Aberrant DNA methylation profiles in surgical lung cancer specimens and comparison to biopsy specimens
To compare the results obtained from bronchoscopic biopsy samples with high quality specimens usually used in numerous other studies on lung cancer and to further validate our findings, we in addition collected an independent sample cohort of surgical cancer specimens. In all these samples a firm histopathologic diagnosis could be reach (Additional file 6: Table S1). To minimize putative corruption of DNA methylation data in malignant cancer cells due to adjacent non-malignant cells of the tumor microenvironment, tumor cell content was increased by macrodissection (resulting tumor cell content > 80%). In parallel, matched tumor-free control samples were isolated from the same surgically removed tissue.

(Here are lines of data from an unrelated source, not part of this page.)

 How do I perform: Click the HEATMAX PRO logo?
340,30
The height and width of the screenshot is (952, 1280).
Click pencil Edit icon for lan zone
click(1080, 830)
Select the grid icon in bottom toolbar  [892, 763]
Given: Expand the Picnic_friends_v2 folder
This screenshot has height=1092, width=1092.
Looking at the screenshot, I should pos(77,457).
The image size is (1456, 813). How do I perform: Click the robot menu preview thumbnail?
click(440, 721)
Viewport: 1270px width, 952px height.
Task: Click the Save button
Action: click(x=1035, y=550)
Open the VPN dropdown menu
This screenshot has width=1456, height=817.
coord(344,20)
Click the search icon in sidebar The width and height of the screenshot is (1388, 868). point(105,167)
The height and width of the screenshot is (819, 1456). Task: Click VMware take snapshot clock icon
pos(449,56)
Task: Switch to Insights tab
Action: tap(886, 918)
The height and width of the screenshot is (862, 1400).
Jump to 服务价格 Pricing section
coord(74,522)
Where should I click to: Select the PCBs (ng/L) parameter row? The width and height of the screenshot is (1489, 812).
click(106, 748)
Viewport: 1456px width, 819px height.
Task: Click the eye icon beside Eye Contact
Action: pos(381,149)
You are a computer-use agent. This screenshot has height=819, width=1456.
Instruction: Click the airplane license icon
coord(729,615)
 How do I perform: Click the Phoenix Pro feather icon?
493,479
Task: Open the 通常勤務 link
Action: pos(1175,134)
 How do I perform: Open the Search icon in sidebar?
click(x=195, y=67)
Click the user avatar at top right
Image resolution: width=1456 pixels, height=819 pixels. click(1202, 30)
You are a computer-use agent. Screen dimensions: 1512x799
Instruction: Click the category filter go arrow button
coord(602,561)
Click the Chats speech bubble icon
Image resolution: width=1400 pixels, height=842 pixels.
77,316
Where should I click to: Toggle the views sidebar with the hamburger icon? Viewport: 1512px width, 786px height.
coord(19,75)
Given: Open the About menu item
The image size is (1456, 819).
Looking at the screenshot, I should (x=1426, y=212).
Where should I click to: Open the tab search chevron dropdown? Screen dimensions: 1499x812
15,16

In a first approach we investigated how the panel of 1303 CpG loci obtained from the DMA of the paired bronchoscopic biopsy samples described above performed on the independent cohort of surgically resected specimens. Based on the methylation status of these loci all surgical specimens were correctly separated into tumoral and normal by both hierarchical cluster analysis and PCA (Fig. 3a, b). Therefore, the DMA results of the biopsy samples could be fully validated using the independent cohort of surgically obtained primary specimens (κ = 1). Additionally, we applied the set of 1303 loci to a DNA methylation data set provided by the TCGA including more than 800 lung cancer samples (439 AC and 369 SQC) and 26 non-malignant controls (see materials). Although this data set contains only information of 1162 of the 1303 loci, both, a subsequently performed PCA (Fig. 4) or hierarchical cluster analysis (Additional file 4: Fig. S3) separated lung cancer and control samples with only a minor number of exceptions. This further confirmed the results of our analysis of surgical specimens. Depending on the selected branch of the cluster analysis, the agreement between histological and epigenetic diagnosis is almost perfect (κ = 0.87, Cohens kappa comparing the diagnostic outcome of histological and DNA methylation based analyses).
Further analyses in particular of the data set obtained from the surgical specimens as well as a comparison with the results obtained from bronchoscopic biopsies is provided in the Additional file 1: Supplement.